# Our Christmas Miracle



## auledasacres (Dec 31, 2007)

Introducing "Mary Christmas". This little jennet was born at 1:05pm on Christmas Day. She is our Christmas miracle.







Thanks

Kay and Family


----------



## MeadowRidge Farm (Dec 31, 2007)

CONGRATULATIONS, she is a little doll. What a special christmas gift, that of course comes with a very special name. Thanks for sharing her picture. Corinne


----------



## FlatCreekFarm (Dec 31, 2007)

Awwww



She's a doll :love Congratulations ~ what a wonderful Christmas Miracle!!


----------



## RJRMINIS (Dec 31, 2007)

CONGRATS!!!!!!!!!! She is a doll!!!!!!!!!!


----------



## Bunnylady (Dec 31, 2007)

What a little beauty!





Congrats!


----------



## crackerjackjack (Dec 31, 2007)

She was the best gift ever. How cute she is and of coarse mom is pretty also.


----------



## bpotze (Dec 31, 2007)

She is just adorable! I lived in Rockford...years ago!!!

Becky in Ohio


----------



## Basketmiss (Dec 31, 2007)

What a sweet Christmas gift!! She is adorable and mom is pretty too...

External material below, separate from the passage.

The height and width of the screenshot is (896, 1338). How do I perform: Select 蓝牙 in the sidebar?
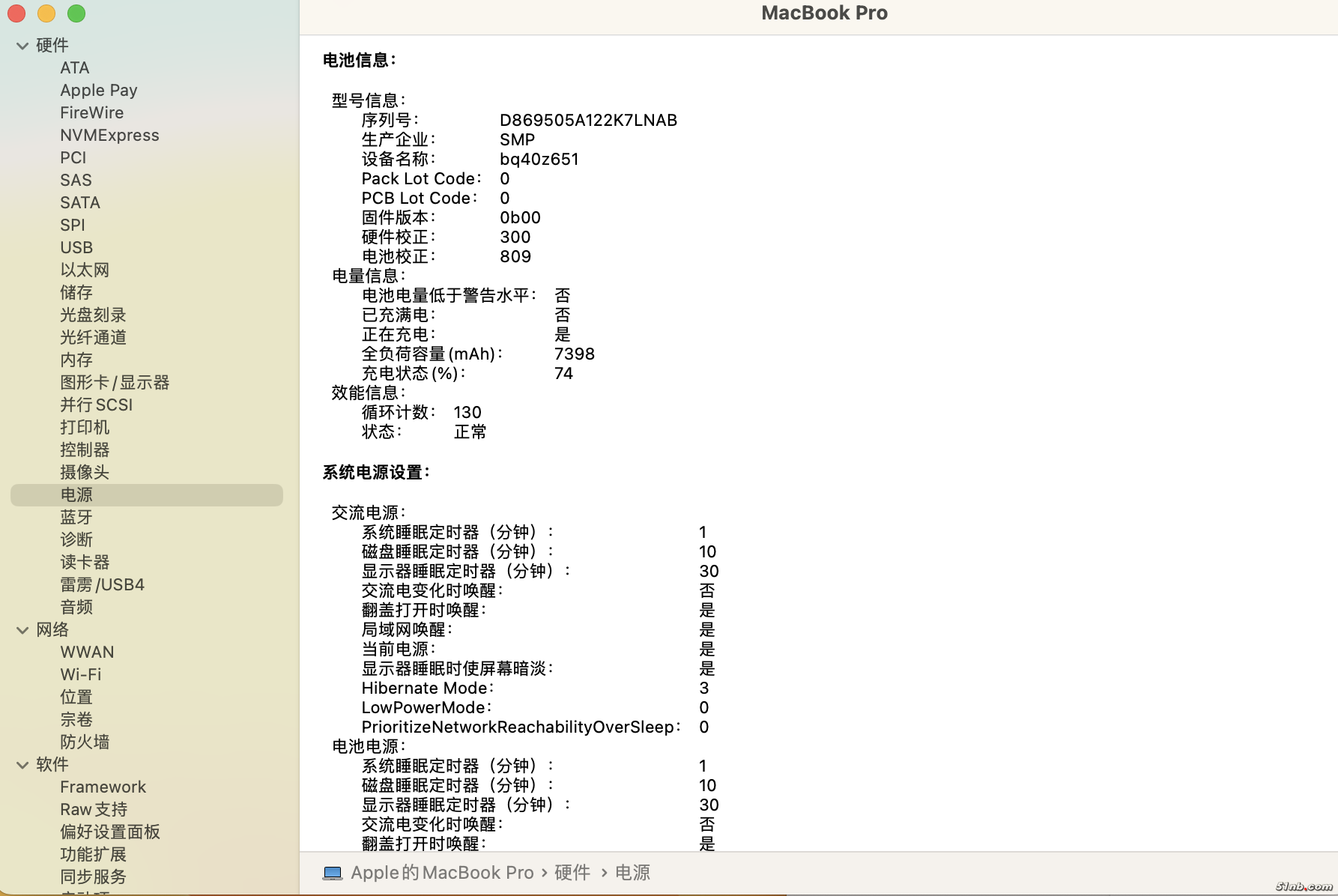point(76,517)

Congrats on your christmas baby!!


----------



## Emily's mom (Dec 31, 2007)

She and Momma are beautiful!!Congrats!!


----------



## Connie P (Jan 1, 2008)

Oh my GOODNESS! How adorable is she?






:love Congratulations!


----------



## iluvwalkers (Jan 1, 2008)

[SIZE=12pt]*congrats, she is beautiful just like her momma



...Nikki*[/SIZE]


----------



## JumpinJackFarm (Jan 1, 2008)

WoW! Yes! just like Mama





How Sweet!!!

Did you get pics of the birth?


----------



## PaintedPromiseRanch (Jan 1, 2008)

wow congrats! last year we had a Christmas Eve baby


----------



## tnovak (Jan 2, 2008)

What a doll!!!! Great Christmas present!


----------



## Marnie (Jan 5, 2008)

She sure is a little darling. I love the white faces. Congratulations.


----------



## Sixstardanes (Jan 5, 2008)

Congrats!!


----------



## Indian*R*A*I*N*Dance (Jan 5, 2008)

awww.shes so cute. Thats the best gift you could ever get.


----------



## MBhorses (Jan 5, 2008)

what a cutie.

CONGRATS.

great present for Christmas.


----------



## gambler (Jan 5, 2008)

auledasacres said:


> Introducing "Mary Christmas". This little jennet was born at 1:05pm on Christmas Day. She is our Christmas miracle.
> 
> 
> 
> ...






just adorable!!


----------



## tifflunn (Jan 8, 2008)

Kay,

Congratulations she is so loveable






- terrific name too!

Tiffany


----------